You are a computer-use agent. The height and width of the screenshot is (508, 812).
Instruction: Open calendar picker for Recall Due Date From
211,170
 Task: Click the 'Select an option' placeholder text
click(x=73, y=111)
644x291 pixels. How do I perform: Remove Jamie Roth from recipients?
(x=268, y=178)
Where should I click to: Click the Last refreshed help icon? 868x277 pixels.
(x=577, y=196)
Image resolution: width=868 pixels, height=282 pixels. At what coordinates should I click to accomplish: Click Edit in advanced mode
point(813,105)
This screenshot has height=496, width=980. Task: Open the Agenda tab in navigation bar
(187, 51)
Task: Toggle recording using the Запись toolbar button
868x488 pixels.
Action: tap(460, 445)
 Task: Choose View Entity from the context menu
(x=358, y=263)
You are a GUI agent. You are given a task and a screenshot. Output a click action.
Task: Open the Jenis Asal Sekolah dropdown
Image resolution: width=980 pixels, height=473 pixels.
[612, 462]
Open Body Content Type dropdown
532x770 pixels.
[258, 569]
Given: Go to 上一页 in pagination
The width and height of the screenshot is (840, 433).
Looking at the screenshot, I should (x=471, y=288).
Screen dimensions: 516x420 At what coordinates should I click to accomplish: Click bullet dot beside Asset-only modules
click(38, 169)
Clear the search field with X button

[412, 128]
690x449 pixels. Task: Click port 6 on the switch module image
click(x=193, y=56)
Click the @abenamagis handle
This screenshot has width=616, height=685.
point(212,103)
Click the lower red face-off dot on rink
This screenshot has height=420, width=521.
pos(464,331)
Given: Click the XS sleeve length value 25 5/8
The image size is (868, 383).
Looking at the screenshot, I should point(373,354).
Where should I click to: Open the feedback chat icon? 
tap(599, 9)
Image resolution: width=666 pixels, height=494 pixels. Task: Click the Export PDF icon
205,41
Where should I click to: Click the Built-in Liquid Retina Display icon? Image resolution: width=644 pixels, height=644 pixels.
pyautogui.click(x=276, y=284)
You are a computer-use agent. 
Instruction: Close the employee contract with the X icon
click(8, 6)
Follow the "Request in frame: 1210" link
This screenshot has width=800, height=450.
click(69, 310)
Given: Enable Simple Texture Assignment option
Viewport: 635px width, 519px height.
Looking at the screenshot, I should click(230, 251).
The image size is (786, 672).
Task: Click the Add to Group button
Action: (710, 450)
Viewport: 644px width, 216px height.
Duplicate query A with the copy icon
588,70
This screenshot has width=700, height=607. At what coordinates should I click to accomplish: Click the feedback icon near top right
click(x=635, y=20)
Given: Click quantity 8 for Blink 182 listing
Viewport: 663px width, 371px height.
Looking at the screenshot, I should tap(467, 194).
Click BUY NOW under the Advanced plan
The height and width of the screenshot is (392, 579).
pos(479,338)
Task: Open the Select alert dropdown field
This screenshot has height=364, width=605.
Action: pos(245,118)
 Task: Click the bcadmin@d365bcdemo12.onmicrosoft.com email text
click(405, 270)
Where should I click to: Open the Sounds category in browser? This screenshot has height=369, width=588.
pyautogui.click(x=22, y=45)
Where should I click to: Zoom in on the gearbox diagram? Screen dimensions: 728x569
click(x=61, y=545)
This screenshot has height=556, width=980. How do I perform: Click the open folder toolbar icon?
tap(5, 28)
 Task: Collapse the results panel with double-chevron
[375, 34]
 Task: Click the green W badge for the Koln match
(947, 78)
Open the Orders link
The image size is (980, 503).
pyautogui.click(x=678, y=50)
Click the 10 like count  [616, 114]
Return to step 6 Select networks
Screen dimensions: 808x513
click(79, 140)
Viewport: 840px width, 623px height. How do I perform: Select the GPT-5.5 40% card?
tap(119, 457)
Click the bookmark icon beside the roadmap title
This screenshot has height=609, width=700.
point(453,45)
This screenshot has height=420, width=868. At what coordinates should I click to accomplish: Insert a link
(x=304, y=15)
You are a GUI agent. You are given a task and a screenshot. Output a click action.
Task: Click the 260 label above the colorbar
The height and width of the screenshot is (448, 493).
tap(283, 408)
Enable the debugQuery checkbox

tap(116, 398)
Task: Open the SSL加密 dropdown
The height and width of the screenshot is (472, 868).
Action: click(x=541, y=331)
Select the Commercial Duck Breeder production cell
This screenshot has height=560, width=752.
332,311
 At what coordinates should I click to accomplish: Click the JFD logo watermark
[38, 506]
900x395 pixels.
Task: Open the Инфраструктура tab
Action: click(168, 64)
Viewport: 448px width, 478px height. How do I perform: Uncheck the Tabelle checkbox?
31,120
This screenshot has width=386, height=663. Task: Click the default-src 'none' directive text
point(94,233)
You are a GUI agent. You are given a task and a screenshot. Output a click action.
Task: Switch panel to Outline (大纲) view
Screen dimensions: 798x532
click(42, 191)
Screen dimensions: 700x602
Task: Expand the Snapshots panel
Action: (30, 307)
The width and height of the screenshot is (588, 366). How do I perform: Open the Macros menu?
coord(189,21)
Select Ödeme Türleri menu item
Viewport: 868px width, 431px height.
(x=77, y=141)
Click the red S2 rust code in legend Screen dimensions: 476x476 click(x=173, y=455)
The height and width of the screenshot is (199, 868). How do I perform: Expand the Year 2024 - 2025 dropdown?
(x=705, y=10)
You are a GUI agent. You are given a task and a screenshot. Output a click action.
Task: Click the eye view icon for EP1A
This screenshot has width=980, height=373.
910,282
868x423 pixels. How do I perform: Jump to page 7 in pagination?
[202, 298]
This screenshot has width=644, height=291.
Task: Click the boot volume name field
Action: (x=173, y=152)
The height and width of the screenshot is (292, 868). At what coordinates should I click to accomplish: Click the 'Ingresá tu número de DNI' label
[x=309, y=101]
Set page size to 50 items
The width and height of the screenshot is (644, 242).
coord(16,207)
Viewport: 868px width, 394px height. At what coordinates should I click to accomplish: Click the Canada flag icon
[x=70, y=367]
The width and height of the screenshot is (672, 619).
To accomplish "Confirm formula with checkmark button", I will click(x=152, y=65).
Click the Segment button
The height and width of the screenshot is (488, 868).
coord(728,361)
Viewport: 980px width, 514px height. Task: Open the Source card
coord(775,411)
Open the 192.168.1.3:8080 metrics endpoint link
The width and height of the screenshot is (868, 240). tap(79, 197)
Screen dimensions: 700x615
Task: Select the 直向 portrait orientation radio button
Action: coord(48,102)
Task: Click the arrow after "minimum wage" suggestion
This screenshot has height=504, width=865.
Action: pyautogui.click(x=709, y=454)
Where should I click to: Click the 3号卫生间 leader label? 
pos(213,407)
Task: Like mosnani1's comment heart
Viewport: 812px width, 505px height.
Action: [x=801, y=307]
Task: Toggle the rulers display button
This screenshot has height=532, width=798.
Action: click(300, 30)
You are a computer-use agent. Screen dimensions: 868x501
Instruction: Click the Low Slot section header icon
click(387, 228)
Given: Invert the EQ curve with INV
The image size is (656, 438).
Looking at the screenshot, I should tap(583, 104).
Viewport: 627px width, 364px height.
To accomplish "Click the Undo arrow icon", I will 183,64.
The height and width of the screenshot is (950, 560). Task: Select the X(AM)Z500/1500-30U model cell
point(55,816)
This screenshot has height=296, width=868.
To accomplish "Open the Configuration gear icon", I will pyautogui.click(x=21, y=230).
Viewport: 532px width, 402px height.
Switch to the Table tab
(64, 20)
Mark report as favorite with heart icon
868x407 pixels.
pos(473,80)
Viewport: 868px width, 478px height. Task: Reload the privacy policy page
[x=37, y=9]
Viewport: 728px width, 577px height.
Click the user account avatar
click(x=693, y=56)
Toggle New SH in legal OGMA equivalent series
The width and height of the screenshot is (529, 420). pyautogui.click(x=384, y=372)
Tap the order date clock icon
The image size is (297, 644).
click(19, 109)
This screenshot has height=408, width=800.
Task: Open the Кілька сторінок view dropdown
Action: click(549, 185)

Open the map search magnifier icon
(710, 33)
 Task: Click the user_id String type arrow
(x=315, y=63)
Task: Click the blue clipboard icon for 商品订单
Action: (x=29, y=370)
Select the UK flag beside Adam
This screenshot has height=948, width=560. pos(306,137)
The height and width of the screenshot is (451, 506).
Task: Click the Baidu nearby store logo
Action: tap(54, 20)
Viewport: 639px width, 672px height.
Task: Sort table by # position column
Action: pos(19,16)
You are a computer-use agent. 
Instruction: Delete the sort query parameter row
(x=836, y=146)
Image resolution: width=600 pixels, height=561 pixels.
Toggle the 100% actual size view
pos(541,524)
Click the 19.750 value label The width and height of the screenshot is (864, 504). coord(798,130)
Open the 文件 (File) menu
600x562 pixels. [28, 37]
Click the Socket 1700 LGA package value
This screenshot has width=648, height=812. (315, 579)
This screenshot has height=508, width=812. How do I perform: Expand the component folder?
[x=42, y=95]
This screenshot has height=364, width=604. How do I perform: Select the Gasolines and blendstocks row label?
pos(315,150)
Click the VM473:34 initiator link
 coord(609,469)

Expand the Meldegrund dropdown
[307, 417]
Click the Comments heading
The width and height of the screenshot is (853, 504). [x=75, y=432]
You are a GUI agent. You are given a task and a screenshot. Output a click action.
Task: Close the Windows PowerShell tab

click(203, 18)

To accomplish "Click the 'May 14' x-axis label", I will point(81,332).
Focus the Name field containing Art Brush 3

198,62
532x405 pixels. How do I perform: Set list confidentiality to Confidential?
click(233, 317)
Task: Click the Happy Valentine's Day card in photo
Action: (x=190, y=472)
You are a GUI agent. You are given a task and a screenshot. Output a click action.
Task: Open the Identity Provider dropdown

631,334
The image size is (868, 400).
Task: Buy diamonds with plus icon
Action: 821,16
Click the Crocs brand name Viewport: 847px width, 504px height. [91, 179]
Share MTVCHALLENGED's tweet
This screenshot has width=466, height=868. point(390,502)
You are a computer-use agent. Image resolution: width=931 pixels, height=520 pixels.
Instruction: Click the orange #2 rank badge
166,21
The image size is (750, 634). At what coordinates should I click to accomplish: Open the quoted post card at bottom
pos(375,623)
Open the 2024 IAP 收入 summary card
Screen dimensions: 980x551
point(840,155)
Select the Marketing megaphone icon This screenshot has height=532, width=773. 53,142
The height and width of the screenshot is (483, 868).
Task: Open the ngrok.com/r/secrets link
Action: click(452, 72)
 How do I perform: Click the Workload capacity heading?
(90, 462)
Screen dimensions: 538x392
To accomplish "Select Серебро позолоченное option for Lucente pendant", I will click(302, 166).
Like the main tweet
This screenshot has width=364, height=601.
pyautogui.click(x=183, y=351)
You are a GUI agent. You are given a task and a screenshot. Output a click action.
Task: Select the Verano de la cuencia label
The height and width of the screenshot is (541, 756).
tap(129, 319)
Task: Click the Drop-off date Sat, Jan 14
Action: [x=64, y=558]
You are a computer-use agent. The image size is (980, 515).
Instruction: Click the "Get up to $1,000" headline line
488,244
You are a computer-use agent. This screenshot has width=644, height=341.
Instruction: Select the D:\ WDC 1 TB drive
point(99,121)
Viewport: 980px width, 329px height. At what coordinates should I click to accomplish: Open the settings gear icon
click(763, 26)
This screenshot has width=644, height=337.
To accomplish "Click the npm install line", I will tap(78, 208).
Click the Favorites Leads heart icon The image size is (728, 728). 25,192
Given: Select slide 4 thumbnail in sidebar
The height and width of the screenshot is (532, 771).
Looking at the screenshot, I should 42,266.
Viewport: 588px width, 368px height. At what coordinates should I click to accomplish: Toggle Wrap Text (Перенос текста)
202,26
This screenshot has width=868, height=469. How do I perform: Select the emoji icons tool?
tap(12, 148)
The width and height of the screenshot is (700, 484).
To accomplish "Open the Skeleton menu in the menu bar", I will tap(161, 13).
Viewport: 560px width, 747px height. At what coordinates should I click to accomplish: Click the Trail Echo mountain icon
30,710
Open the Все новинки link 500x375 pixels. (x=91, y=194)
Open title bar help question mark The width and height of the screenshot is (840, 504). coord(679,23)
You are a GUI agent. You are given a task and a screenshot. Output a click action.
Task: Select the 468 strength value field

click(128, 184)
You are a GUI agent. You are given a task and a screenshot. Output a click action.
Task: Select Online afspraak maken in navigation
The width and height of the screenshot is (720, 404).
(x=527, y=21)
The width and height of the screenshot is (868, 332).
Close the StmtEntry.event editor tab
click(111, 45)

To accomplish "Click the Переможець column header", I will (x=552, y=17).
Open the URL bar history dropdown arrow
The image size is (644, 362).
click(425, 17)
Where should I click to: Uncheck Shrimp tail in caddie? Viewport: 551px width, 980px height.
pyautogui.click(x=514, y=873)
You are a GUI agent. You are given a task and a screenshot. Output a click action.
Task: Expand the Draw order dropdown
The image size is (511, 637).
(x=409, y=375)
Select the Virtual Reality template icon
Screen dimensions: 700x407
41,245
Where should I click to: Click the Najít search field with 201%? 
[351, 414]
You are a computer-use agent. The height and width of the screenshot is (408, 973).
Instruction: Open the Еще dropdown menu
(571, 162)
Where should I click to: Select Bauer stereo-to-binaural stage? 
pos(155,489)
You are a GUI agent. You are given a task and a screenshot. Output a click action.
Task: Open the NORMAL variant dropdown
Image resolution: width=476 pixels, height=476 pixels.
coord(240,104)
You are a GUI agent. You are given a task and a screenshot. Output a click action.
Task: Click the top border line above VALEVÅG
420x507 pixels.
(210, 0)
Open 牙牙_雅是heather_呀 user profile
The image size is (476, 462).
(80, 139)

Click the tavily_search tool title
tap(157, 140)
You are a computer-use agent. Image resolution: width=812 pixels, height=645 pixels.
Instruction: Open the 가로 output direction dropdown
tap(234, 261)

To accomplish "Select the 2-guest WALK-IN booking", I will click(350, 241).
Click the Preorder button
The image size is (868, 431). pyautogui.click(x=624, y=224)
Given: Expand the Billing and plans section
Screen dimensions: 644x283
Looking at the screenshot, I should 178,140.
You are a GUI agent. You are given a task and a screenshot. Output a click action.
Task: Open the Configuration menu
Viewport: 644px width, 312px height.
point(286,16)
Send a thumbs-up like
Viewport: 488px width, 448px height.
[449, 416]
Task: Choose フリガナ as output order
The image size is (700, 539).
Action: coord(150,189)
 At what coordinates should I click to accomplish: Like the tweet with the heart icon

++++++++++

== Task directions ==
Among the records, find all lines that include the string "above" and return them.

== Exercise result ==
Task: Click the 260 label above the colorbar
Task: Click the top border line above VALEVÅG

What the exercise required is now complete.